FT.AGGREGATE

Syntax text Syntax diagram API methods

FT.AGGREGATE index query 
  [VERBATIM] 
  [LOAD count field [field ...]] 
  [TIMEOUT timeout] 
  [GROUPBY nargs property [property ...] [REDUCE function nargs arg [arg ...] [AS name] [REDUCE function nargs arg [arg ...] [AS name] ...]] ...]] 
  [SORTBY nargs [property ASC | DESC [property ASC | DESC ...]] [MAX num] [WITHCOUNT | WITHOUTCOUNT]] 
  [APPLY expression AS name [APPLY expression AS name ...]] 
  [LIMIT offset num] 
  [FILTER filter] 
  [WITHCURSOR [COUNT read_size] [MAXIDLE idle_time]] 
  [PARAMS nargs name value [name value ...]] 
  [SCORER scorer]
  [ADDSCORES] 
  [DIALECT dialect]

Client:

aggregate(
    query: Union[str, Query],  // The aggregation query
    query_params: Optional[Dict[str, Union[str, int, float]]]  // Optional query parameters
) → AggregateResult  // The aggregation results

AGGREGATE(
    index: RedisArgument,  // The index name
    query: RedisArgument,  // The aggregation query
    options: FTAggregateOptions  // Optional aggregation options
) → Promise<AggregateResult>  // The aggregation results

ftAggregate(
    indexName: String,  // The index name
    aggr: AggregationBuilder  // The aggregation builder
) → AggregationResult  // The aggregation results

FTAggregate(
    ctx: context.Context,
    index: string,  // The index name
    query: string  // The aggregation query
) → *MapStringInterfaceCmd  // The aggregation results

FTAggregateWithArgs(
    ctx: context.Context,
    index: string,  // The index name
    query: string,  // The aggregation query
    options: *FTAggregateOptions  // Aggregation options
) → *AggregateCmd  // The aggregation results

Aggregate(
    index: string,  // The index name
    query: AggregationRequest  // The aggregation query
) → AggregationResult  // The aggregation results

AggregateAsync(
    index: string,  // The index name
    query: AggregationRequest  // The aggregation query
) → Task<AggregationResult>  // The aggregation results

ftaggregate(
    $index: string,  // The index name
    $query: string,  // The aggregation query
    $arguments: ?AggregateArguments  // Optional aggregation arguments
) → array  // The aggregation results

Available in:: Redis Open Source / Search 1.1.0
Time complexity:: O(1)
ACL categories:: @search, @read, @fast,
Compatibility:: Redis Software and Redis Cloud compatibility

Run a search query on an index and perform aggregate transformations on the results.

Note:

This command will only return keys to which the user has read access.

Examples

Required arguments

index

is index name against which the query is executed. You must first create the index using FT.CREATE.

query

is base filtering query that retrieves the documents. It follows the exact same syntax as the search query, including filters, unions, not, optional, and so on.

Optional arguments

VERBATIM

if set, does not try to use stemming for query expansion but searches the query terms verbatim.

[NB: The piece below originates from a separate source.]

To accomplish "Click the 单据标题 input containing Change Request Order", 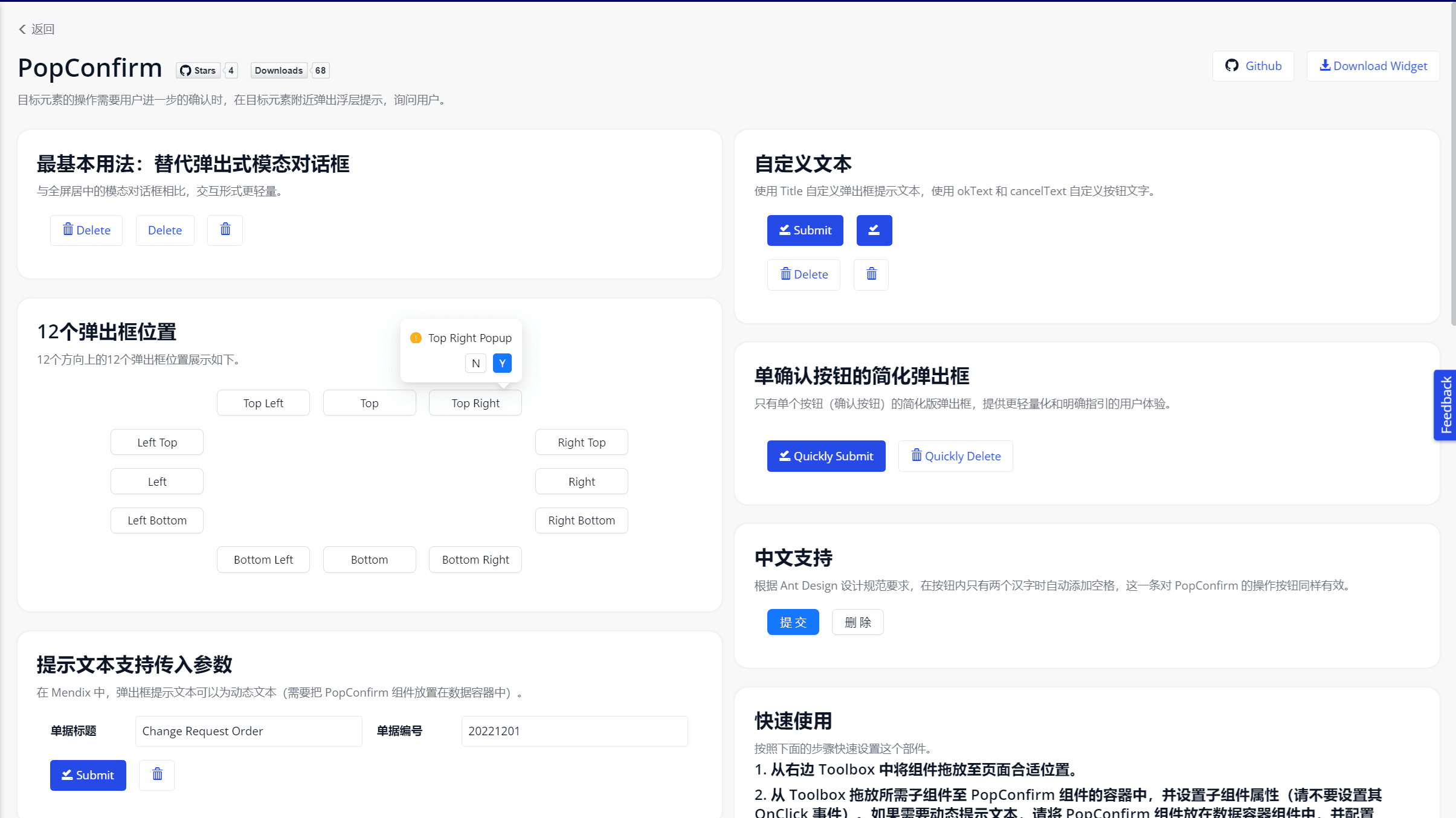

LOAD {nargs} {identifier} AS {property} …

loads document attributes from the source document.

identifier is either an attribute name for hashes and JSON or a JSON Path expression for JSON.
property is the optional name used in the result. If it is not provided, the identifier is used. This should be avoided.
If * is used as nargs, all attributes in a document are loaded.

Attributes needed for aggregations should be stored as SORTABLE, where they are available to the aggregation pipeline with very low latency. LOAD hurts the performance of aggregate queries considerably because every processed record needs to execute the equivalent of HMGET against a Redis key, which when executed over millions of keys, amounts to high processing times.

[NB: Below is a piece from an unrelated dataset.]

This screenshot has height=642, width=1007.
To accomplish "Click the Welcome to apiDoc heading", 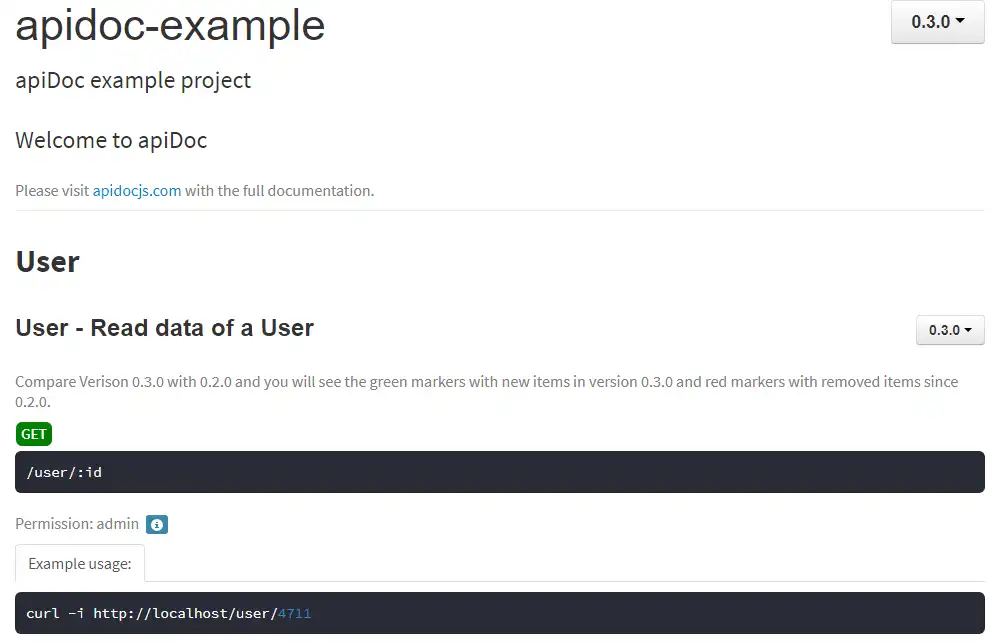I will click(111, 140).
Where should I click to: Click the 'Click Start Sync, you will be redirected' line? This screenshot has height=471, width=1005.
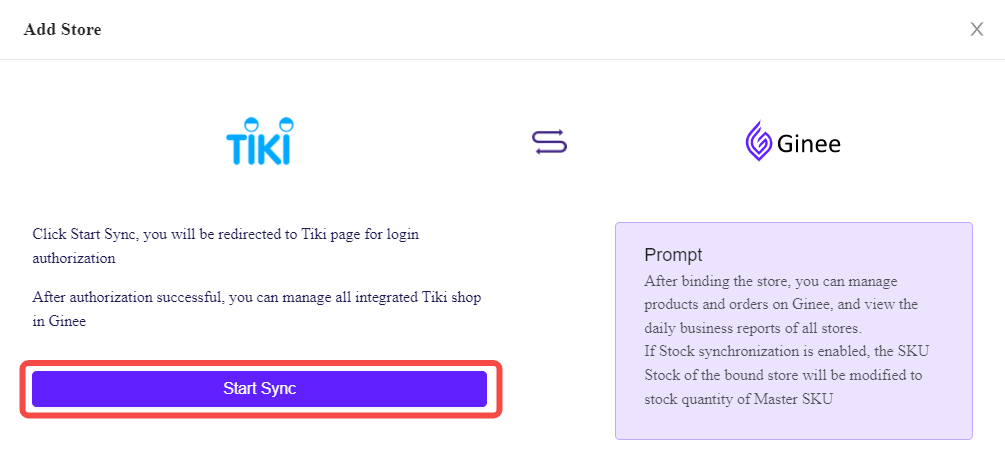click(226, 234)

GROUPBY {nargs} {property}

groups the results in the pipeline based on one or more properties. Each group should have at least one reducer, a function that handles the group entries, either counting them, or performing multiple aggregate operations (see below).

REDUCE {func} {nargs} {arg} … [AS {name}]

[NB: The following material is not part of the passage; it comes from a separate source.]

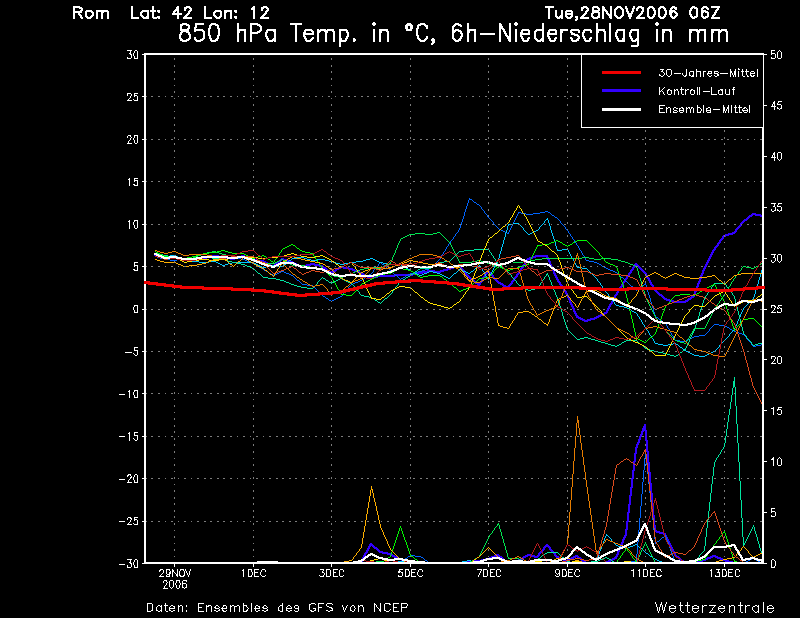The height and width of the screenshot is (618, 800).
Task: Select the 5DEC x-axis date
Action: [x=410, y=573]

reduces the matching results in each group into a single record, using a reduction function. For example, COUNT counts the number of records in the group. The reducers can have their own property names using the AS {name} optional argument. If a name is not given, the resulting name will be the name of the reduce function and the group properties. For example, if a name is not given to COUNT_DISTINCT by property @foo, the resulting name will be count_distinct(@foo).

See Supported GROUPBY reducers for more details.

SORTBY {nargs} {property} {ASC|DESC} [MAX {num}]

sorts the pipeline up until the point of SORTBY, using a list of properties.

By default, sorting is ascending, but ASC or DESC can be added for each property.
nargs is the number of sorting parameters, including ASC and DESC, for example, SORTBY 4 @foo ASC @bar DESC.
MAX is used to optimized sorting, by sorting only for the n-largest elements. Although it is not connected to LIMIT, you usually need just SORTBY … MAX for common queries.

Attributes needed for SORTBY should be stored as SORTABLE to be available with very low latency.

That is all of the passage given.